> [What to work on]: Copy out, unchanged, every line from the start of the records to the line that contains "Click the minus remove icon", and stop there.

▬▬▬

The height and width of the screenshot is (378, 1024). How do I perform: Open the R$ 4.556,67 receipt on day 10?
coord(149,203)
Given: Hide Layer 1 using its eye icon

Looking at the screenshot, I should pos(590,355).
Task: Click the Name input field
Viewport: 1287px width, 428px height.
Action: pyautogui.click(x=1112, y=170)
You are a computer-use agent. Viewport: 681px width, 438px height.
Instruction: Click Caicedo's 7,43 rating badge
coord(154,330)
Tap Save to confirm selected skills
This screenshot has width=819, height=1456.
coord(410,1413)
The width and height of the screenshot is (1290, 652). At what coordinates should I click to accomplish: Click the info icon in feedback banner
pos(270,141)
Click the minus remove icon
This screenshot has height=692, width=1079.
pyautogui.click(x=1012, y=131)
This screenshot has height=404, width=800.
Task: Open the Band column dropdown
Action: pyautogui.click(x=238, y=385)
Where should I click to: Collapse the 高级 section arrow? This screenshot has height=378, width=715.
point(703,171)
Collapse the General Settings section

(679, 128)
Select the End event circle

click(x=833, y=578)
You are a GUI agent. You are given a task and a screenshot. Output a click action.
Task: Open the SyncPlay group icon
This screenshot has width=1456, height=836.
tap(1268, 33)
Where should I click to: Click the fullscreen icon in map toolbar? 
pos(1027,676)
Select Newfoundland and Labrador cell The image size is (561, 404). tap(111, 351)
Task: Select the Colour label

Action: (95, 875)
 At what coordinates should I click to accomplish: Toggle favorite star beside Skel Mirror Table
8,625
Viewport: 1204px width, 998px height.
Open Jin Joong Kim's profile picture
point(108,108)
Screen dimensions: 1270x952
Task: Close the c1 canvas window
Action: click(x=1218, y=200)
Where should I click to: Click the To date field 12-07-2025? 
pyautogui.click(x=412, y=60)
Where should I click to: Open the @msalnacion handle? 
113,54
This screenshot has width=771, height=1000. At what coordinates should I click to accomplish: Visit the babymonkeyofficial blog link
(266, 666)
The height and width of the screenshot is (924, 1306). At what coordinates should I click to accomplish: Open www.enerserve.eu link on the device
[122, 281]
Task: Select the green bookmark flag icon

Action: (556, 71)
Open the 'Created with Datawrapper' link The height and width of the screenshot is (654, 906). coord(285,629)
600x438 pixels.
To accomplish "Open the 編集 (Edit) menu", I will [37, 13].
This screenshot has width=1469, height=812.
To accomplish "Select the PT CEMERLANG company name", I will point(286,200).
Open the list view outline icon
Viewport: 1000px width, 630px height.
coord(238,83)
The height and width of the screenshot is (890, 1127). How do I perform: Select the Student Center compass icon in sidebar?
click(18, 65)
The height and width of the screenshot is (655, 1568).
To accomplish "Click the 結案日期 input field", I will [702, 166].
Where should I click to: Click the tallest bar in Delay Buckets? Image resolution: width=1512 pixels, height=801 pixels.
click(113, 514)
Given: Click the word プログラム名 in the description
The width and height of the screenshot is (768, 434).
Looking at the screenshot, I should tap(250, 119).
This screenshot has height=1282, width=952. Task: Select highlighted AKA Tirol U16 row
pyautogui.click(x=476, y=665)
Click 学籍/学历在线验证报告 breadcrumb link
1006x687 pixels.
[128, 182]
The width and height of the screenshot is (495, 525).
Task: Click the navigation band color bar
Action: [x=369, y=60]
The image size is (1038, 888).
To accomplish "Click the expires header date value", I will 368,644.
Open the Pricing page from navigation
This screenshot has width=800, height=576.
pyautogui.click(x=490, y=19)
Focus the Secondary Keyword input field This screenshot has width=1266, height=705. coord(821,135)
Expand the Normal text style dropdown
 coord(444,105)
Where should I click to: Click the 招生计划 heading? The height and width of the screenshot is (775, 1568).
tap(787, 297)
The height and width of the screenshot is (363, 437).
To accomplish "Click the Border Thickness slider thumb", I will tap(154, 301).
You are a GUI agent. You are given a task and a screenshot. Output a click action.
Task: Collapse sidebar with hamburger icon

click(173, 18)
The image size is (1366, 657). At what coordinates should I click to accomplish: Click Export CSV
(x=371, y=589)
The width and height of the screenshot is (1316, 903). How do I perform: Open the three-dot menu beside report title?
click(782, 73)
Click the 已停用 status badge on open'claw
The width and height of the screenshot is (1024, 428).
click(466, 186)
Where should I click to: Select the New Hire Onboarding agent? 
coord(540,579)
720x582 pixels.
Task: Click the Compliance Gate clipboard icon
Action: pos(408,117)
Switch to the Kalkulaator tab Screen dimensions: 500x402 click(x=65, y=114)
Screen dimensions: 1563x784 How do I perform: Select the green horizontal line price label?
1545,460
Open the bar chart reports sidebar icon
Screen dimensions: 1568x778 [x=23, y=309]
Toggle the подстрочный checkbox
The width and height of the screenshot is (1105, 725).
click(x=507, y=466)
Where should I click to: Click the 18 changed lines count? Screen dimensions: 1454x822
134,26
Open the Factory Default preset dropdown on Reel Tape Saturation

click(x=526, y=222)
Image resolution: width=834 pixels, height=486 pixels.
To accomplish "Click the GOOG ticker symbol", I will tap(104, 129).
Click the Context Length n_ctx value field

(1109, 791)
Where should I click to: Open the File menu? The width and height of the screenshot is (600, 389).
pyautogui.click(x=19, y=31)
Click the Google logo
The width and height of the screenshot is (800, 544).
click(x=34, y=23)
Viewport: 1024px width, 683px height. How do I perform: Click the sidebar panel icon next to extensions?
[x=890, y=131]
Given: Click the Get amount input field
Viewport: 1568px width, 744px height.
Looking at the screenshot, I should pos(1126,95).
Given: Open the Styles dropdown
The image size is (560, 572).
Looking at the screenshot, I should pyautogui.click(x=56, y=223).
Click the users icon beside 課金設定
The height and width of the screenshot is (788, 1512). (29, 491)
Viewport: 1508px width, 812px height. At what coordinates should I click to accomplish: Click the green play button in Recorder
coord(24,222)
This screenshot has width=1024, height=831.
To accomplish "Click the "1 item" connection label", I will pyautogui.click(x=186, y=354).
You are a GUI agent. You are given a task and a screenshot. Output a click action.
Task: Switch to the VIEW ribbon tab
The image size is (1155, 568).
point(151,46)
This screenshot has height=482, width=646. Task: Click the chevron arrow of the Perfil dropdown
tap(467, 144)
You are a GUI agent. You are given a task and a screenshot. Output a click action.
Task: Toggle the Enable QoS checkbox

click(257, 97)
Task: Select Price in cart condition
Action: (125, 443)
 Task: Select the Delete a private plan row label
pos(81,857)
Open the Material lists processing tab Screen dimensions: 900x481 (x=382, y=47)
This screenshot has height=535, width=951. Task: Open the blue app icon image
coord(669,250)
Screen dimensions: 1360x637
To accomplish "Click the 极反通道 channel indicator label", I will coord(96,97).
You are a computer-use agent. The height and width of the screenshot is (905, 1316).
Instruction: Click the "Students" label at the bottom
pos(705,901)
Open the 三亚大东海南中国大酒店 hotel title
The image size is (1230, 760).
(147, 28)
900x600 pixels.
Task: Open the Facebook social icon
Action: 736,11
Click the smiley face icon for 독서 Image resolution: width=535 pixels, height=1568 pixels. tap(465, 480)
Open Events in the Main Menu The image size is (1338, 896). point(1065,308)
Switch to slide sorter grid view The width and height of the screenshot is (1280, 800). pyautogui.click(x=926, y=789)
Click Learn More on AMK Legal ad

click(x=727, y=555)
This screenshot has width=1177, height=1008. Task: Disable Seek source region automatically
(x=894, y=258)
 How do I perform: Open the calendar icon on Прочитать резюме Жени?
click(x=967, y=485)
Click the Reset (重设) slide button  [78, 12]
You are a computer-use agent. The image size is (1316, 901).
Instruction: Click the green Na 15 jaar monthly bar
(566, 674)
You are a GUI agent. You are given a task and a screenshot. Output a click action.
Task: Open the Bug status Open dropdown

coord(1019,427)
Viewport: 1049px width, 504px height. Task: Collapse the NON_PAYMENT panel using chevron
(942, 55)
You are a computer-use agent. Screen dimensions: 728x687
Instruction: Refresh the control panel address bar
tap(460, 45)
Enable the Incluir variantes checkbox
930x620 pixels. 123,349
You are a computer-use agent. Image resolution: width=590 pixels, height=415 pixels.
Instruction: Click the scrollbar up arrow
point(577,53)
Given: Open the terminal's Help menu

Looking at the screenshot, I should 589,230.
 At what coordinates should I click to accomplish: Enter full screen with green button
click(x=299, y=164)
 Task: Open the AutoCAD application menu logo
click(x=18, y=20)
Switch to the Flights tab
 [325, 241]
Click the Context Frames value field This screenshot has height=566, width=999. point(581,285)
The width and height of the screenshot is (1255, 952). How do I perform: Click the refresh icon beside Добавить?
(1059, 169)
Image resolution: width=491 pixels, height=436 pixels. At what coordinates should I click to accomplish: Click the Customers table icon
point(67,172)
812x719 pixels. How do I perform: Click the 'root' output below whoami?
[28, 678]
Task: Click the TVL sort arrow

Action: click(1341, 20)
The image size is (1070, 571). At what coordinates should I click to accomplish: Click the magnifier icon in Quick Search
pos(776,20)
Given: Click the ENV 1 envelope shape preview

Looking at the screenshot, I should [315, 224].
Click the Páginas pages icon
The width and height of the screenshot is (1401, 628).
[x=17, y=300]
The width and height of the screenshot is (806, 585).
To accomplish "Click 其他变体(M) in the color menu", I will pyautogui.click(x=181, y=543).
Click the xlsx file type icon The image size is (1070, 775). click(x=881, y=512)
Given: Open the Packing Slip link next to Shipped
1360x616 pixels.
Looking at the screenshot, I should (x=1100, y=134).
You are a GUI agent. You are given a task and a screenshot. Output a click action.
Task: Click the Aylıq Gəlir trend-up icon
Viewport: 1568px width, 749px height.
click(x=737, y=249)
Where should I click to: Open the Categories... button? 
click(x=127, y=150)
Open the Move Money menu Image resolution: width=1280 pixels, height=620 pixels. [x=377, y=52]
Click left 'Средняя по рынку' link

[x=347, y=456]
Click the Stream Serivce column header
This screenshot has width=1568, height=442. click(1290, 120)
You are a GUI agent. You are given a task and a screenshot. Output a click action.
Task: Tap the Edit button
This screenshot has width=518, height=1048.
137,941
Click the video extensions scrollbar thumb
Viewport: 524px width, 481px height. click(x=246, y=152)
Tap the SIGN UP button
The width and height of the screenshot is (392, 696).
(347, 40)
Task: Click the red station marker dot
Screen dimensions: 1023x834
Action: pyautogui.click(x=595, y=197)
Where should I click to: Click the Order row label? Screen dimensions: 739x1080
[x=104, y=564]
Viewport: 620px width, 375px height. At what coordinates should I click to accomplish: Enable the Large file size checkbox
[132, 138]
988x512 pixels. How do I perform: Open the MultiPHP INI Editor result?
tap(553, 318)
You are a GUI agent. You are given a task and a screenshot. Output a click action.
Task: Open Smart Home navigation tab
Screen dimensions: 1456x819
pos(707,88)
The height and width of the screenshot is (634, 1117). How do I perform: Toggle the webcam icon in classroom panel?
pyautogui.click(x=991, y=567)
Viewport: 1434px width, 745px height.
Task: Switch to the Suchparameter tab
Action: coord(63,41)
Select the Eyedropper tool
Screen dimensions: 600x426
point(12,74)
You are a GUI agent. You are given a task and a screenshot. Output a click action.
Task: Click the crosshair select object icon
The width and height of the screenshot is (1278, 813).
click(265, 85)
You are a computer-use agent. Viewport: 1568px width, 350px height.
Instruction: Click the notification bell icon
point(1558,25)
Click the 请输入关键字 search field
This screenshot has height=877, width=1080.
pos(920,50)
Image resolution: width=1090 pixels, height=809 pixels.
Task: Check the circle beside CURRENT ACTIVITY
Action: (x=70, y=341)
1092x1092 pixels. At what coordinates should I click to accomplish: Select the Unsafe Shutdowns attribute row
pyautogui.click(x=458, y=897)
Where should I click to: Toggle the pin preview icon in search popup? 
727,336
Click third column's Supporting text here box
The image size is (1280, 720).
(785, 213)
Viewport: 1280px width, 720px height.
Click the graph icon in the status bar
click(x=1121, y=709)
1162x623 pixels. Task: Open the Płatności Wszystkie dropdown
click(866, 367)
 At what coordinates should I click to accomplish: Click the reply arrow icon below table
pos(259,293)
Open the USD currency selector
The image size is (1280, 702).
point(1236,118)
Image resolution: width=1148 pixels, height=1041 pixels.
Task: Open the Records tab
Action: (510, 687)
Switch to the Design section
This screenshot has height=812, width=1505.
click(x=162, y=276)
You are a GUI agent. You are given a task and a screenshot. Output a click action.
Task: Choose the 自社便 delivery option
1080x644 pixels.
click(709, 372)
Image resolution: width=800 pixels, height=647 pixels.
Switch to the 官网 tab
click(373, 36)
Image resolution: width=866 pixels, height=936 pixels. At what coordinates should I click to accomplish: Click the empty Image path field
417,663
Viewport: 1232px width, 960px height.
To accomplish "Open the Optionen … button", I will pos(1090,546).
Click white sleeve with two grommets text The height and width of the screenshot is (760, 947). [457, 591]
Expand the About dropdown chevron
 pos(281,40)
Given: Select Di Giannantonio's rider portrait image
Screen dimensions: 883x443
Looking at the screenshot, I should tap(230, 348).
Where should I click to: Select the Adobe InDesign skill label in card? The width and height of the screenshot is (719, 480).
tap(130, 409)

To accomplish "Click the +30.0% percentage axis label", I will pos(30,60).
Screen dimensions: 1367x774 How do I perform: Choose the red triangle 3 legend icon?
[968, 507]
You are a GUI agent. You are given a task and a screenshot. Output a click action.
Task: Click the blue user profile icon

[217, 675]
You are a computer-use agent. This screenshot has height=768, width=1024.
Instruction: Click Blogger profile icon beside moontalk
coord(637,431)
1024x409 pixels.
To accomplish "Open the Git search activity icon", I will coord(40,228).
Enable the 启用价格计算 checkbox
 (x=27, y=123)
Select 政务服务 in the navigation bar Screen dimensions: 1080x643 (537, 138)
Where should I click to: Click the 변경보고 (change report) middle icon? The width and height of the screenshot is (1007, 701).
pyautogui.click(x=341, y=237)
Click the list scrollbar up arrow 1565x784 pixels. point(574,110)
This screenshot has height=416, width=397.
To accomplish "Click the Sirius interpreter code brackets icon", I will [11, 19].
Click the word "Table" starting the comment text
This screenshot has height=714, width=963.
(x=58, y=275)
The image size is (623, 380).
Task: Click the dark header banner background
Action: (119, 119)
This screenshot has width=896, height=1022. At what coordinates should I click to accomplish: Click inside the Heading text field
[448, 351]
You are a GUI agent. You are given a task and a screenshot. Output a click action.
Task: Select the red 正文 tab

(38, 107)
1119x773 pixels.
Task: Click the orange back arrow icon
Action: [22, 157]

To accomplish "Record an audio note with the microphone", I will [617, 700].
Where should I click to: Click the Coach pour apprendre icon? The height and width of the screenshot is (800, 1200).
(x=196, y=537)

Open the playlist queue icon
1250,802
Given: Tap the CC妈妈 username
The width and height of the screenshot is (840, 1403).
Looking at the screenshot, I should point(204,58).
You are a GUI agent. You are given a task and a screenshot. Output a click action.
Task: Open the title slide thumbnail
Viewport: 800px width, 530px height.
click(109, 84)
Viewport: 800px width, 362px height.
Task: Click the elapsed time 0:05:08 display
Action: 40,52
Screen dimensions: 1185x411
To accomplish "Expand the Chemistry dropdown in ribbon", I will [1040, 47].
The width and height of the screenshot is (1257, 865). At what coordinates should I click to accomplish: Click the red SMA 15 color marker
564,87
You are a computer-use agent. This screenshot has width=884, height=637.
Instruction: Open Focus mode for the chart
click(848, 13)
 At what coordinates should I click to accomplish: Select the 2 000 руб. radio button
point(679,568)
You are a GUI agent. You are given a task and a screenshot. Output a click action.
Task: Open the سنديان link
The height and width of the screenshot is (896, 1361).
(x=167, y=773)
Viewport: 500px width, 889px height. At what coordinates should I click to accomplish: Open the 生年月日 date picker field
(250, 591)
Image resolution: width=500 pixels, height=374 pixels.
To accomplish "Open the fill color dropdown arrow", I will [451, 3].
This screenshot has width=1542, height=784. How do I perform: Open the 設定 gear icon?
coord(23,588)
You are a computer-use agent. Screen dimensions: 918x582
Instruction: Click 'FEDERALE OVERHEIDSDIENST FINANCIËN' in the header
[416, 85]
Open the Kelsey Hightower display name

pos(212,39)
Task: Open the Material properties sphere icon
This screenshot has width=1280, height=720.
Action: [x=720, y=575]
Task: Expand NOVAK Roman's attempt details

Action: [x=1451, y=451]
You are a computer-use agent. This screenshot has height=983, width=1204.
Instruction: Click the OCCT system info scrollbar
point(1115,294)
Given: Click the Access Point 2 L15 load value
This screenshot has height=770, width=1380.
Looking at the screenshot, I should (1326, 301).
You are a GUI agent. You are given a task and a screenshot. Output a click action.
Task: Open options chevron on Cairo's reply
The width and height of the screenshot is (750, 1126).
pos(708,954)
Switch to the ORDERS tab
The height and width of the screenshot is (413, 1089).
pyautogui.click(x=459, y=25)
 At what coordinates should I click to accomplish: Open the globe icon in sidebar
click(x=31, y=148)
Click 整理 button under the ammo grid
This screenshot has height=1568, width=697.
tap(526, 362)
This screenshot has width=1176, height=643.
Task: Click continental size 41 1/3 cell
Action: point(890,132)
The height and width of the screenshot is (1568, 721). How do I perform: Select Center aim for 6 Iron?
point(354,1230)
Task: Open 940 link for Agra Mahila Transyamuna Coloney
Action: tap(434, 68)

▬▬▬

> [Result]:
The height and width of the screenshot is (378, 1024). How do I perform: Open the R$ 4.556,67 receipt on day 10?
coord(149,203)
Given: Hide Layer 1 using its eye icon

Looking at the screenshot, I should pos(590,355).
Task: Click the Name input field
Viewport: 1287px width, 428px height.
Action: pyautogui.click(x=1112, y=170)
You are a computer-use agent. Viewport: 681px width, 438px height.
Instruction: Click Caicedo's 7,43 rating badge
coord(154,330)
Tap Save to confirm selected skills
This screenshot has width=819, height=1456.
coord(410,1413)
The width and height of the screenshot is (1290, 652). At what coordinates should I click to accomplish: Click the info icon in feedback banner
pos(270,141)
Click the minus remove icon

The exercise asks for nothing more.